Through the Hong Kong Monetary Authority's (HKMA) close dialogue with business and feedback from the corporate sector, the HKMA has become aware of the fact that some companies do not require the full range of banking services. These include small and medium-sized enterprises (SME's), start-ups and companies from outside Hong Kong seeking a presence in city. In particular, the full range of services generally offered by traditional bank accounts is not necessary immediately after establishing and in the early stages of banking relationships. The HKMA has therefore been working with banks to evaluate the introduction of a new service option to meet the needs of corporate clients in their early stages, especially when potential clients are not easily able to provide certain Customer Due Diligence (CDD) documents required for traditional accounts. For this reason, HKMA has encouraged banks in Hong Kong to introduce a SBA concept.
How shall the Simple Bank Accounts (SBA) concept differ from ordinary bank accounts?
"Simple Bank Account" services were introduced by some banks to eligible corporate customers based on their actual business requirements ). An SBA is essentially a traditional bank account but concentrates solely on providing basic banking services such as deposits and withdrawals, local and cross-border transfers, and all that with the important difference that the requirements and documentation needed to open it are reduced to an adequate level. SBAs offer a narrower scope of services and a lower transaction volume than traditional accounts, so that the associated risks for the banks are relatively low and therefore less extensive Customer Due Diligence (CDD) measures need to be carried out when opening accounts. Expanding and growing companies, which of course often require more comprehensive banking services to meet their business needs, can upgrade their SBAs by running the necessary CDD processes according to the banks' requirements.
When processing requests for corporate accounts, banks generally request the following information or the corresponding original documents:
- corporate identification documents (e.g. certificate of incorporation), and information of the address of the registered office and principal place of business
- information on the beneficial owner(s)
- the purpose and intended nature of the account, and
- information of the person acting on behalf of the company.
Depending on the case and circumstances (such as the background of the applicants, the banking services requested, etc.) and the banks' risk assessments, banks may also require applicants to provide further documentation.

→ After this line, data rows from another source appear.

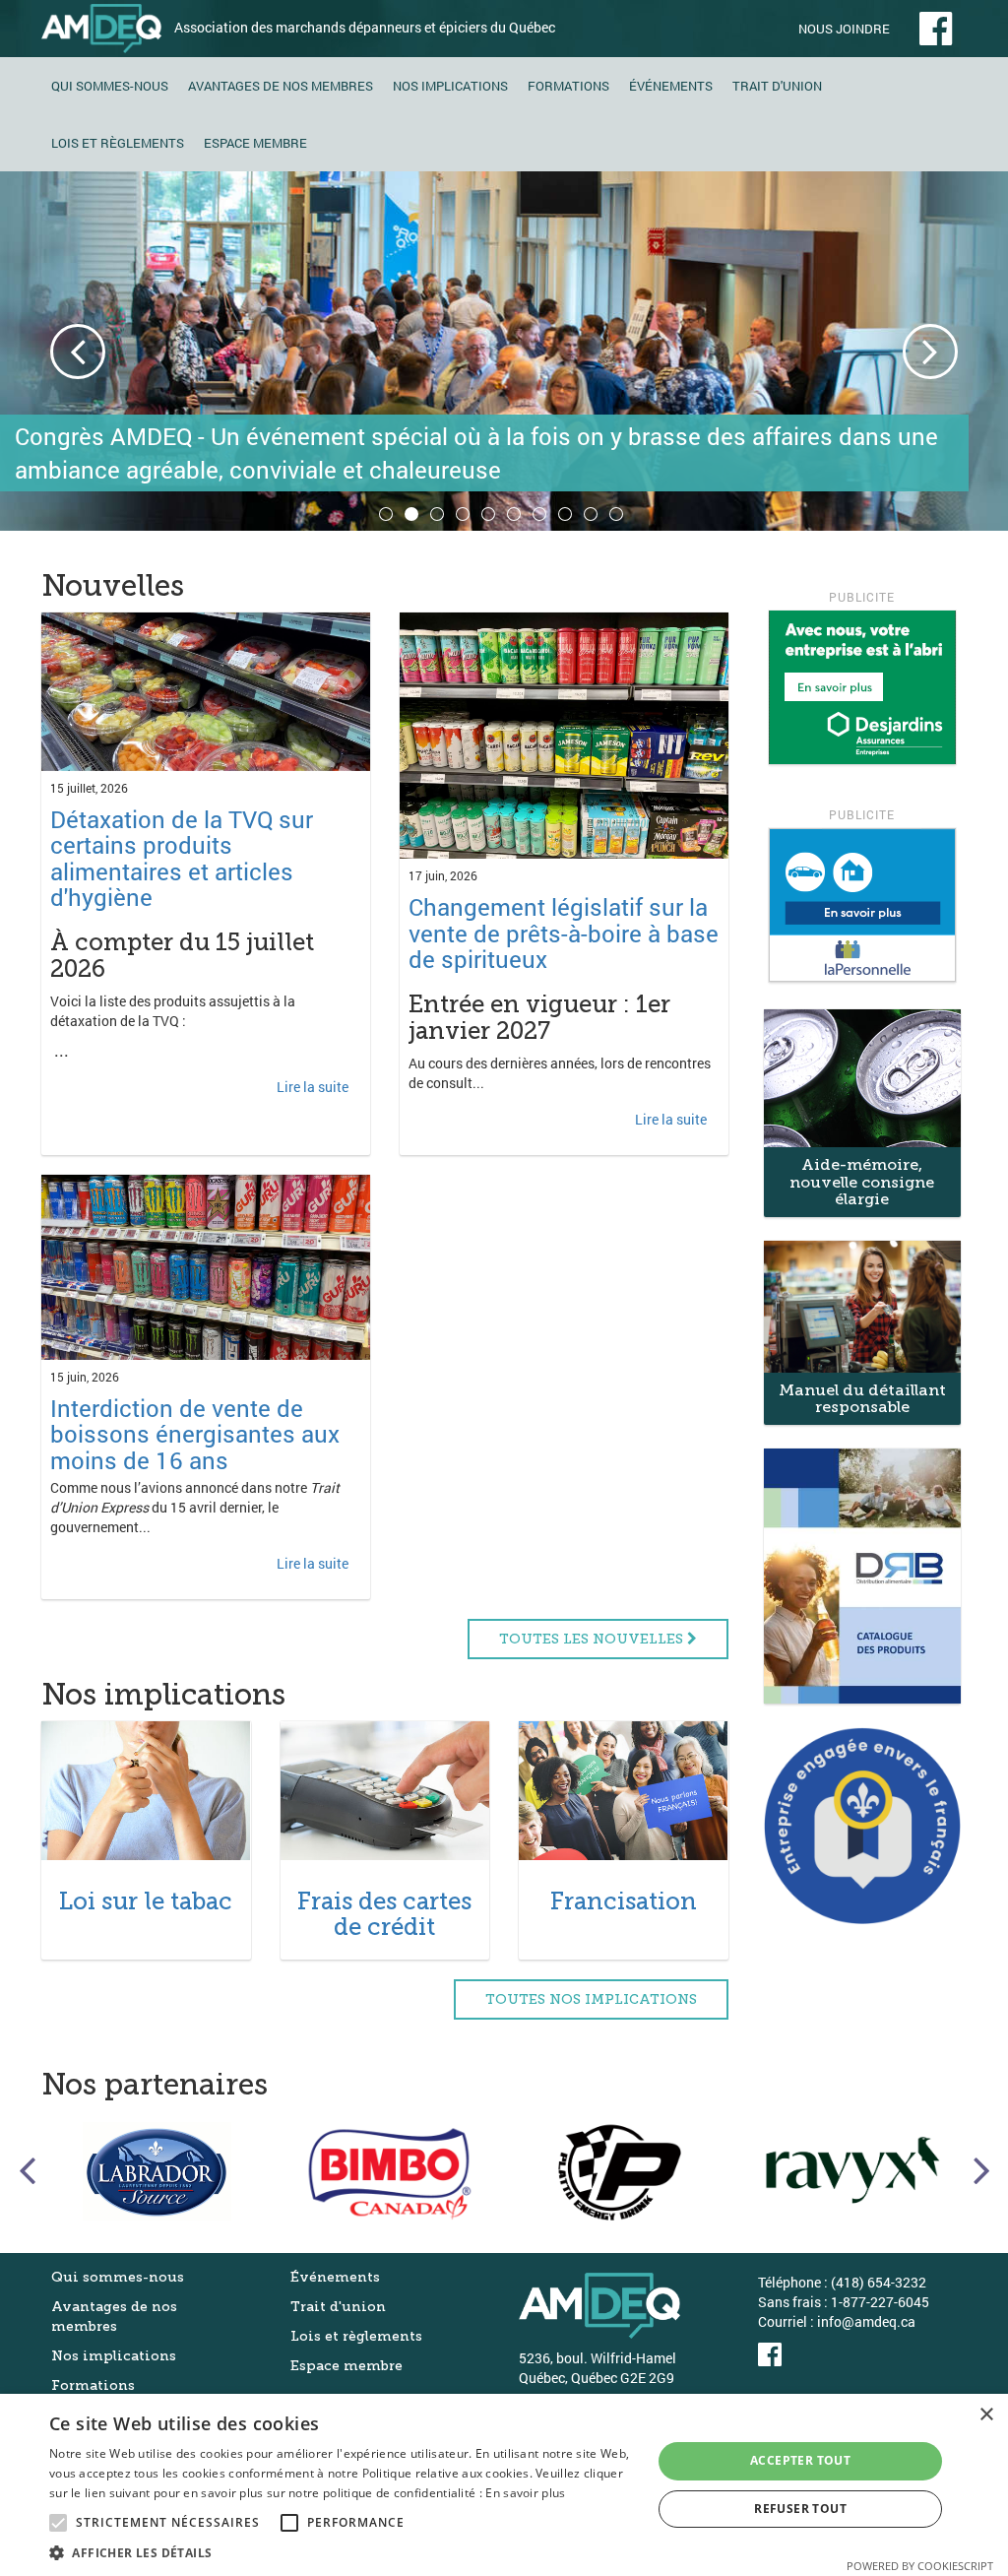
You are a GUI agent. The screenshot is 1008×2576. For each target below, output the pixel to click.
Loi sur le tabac (145, 1901)
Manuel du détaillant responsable (862, 1399)
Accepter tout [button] (800, 2460)
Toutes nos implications (591, 1999)
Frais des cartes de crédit (384, 1914)
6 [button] (517, 517)
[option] (504, 351)
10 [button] (619, 517)
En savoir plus (525, 2492)
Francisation (623, 1901)
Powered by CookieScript (920, 2565)
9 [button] (593, 517)
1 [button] (389, 517)
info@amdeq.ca (866, 2321)
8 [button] (568, 517)
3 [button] (440, 517)
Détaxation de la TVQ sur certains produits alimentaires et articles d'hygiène (181, 858)
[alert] (504, 2485)
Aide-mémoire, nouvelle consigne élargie (861, 1181)
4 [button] (465, 517)
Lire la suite (312, 1086)
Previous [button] (77, 351)
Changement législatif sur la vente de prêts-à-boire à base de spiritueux (564, 933)
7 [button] (542, 517)
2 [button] (414, 517)
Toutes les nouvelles (593, 1639)
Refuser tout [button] (800, 2508)
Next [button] (930, 351)
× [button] (985, 2415)
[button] (341, 2552)
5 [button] (491, 517)
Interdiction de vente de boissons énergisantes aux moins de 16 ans (195, 1434)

For SBAs, banks still need to obtain the above four categories of information, but may carry out less extensive CDD measures, for example by requiring less detailed information and evidence from applicants. Individual banks design their own SBAs based on their business strategies and risk assessments, so the scope of services offered and CDD measures implemented may vary. As SBAs involve streamlined CDD measures, it is anticipated that the account opening process for start-ups and SMEs will improve. The actual time required will of course depend on the individual case and the availability of the information required from the applicants.
Three central banks in Hong Kong (HSBC, Standard Chartered and Bank of China) pledged to introduce such SBA services. There are already several accounts that have been successfully opened under the SBA requirements, and more and more requests and new applications are being processed by the banks. It remains to be seen, however, whether the Hong Kong banks have initiated a real improvement in account opening, or whether these are just positive isolated cases. So far, Hong Kong banks have failed to improve their services.